● Data shown:

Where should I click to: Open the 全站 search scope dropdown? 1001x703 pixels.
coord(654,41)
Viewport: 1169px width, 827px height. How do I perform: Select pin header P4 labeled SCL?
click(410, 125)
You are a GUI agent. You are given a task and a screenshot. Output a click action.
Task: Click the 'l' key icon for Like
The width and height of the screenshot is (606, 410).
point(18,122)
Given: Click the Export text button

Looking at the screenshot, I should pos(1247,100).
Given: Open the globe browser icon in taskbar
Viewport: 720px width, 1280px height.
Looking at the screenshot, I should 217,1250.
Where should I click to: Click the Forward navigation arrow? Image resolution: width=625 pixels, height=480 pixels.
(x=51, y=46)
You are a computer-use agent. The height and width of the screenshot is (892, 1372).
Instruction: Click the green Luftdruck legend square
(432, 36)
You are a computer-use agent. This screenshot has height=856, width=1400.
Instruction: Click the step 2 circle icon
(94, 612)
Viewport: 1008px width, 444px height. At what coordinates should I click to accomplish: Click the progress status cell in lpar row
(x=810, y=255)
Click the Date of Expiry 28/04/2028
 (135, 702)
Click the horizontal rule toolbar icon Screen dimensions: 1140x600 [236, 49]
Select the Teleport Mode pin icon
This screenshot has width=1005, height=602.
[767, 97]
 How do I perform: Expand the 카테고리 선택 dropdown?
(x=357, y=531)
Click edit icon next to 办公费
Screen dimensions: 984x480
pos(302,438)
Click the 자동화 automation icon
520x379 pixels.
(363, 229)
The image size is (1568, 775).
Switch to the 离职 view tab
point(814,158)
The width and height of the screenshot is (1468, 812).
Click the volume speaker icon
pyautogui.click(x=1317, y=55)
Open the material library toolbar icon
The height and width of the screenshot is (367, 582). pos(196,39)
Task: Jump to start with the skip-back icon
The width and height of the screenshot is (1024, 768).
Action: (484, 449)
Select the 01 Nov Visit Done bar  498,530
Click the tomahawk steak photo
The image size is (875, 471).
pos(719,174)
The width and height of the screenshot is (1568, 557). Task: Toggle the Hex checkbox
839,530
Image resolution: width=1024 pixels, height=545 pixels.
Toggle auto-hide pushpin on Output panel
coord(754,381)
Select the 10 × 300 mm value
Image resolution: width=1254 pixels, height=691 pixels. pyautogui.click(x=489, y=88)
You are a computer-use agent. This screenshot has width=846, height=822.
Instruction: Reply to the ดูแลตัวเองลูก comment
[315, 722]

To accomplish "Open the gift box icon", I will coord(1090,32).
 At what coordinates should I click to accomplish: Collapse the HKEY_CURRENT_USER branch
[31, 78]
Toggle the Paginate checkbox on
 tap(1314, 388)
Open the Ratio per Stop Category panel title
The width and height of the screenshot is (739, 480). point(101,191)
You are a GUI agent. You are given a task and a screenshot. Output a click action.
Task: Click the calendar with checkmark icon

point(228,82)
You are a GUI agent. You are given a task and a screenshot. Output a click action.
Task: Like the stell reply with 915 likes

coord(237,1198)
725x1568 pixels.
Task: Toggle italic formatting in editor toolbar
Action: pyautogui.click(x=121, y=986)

● Exercise requirements: For this exercise, output exactly the lines above from the line with "You are a computer-use agent. The" to the line with "The width and height of the screenshot is (1468, 812).", counting both, and leave out the rest.

● Your solution:
You are a computer-use agent. The height and width of the screenshot is (892, 1372).
Instruction: Click the green Luftdruck legend square
(432, 36)
You are a computer-use agent. This screenshot has height=856, width=1400.
Instruction: Click the step 2 circle icon
(94, 612)
Viewport: 1008px width, 444px height. At what coordinates should I click to accomplish: Click the progress status cell in lpar row
(x=810, y=255)
Click the Date of Expiry 28/04/2028
 (135, 702)
Click the horizontal rule toolbar icon Screen dimensions: 1140x600 [236, 49]
Select the Teleport Mode pin icon
This screenshot has width=1005, height=602.
[767, 97]
 How do I perform: Expand the 카테고리 선택 dropdown?
(x=357, y=531)
Click edit icon next to 办公费
Screen dimensions: 984x480
pos(302,438)
Click the 자동화 automation icon
520x379 pixels.
(363, 229)
The image size is (1568, 775).
Switch to the 离职 view tab
point(814,158)
The width and height of the screenshot is (1468, 812).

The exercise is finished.